For centuries, poets like John Muir, Henry David Thoreau and Robert Frost have pondered it. Yet, I think Lenny Pepperbottom, in his series Neature Walk, best describes it when he said,
“Neature is Neat.”
What is it that all these great poets were alluding to? It is the tangible clarity that comes from spending time in the outdoors. According to the National Geographic article “This is your brain on Nature,” David Strayer, a cognitive psychologist at the University of Utah, has found a direct correlation between time spent in the outdoors and the brain`s cognitive function.
Strayer found that people were “50 percent better on creative problem-solving tasks after three days of wilderness backpacking.” This research is amazing; it proves what Lenny already knew – neature clears the mind.
In today`s fast-paced world, our brains have little time to relax. According to Strayer, a walk in the outdoors provides much-needed tranquility to our overworked brains.
Strayer is not alone is his thinking. In the same article, a study by Richard Mitchell, an epidemiologist at the University of Glasgow in Scotland, suggests that just looking at a photograph of nature can provide relief to anxiety.
Another study by Stanford University, “found that people who walked for 90 minutes in a natural area, as opposed to participants who walked in a high-traffic urban setting, showed decreased activity in a region of the brain associated with a key factor in depression.”

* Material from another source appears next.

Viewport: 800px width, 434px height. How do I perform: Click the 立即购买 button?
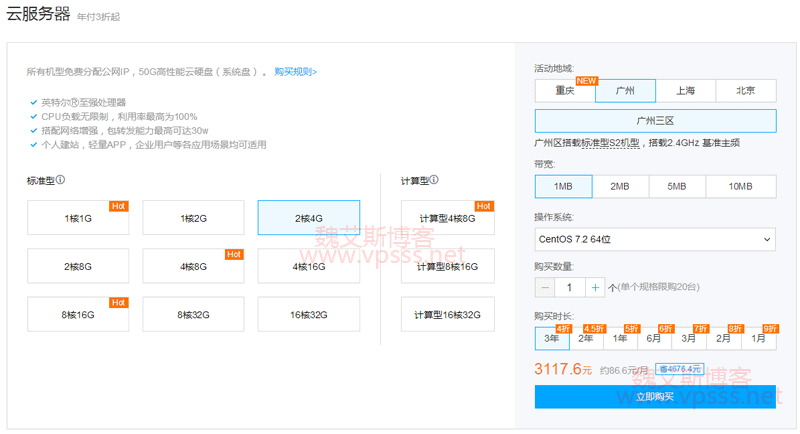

A short video by Nature RX claims that “nature may cause you to slow down, quit your job, or seriously consider what the f$%^ you are doing with your life.” Although their video is not hard science, they make the point in an entertaining and memorable way.
With issues such as depression and anxiety on the rise, studies such as these are groundbreaking. Of course, none of these studies are suggesting that nature is a fix-all solution, but it is a great way to escape the chaos caused by 21st-century life.
So, grab your friends, go outdoors and find some much-needed tranquility — your brain will thank you.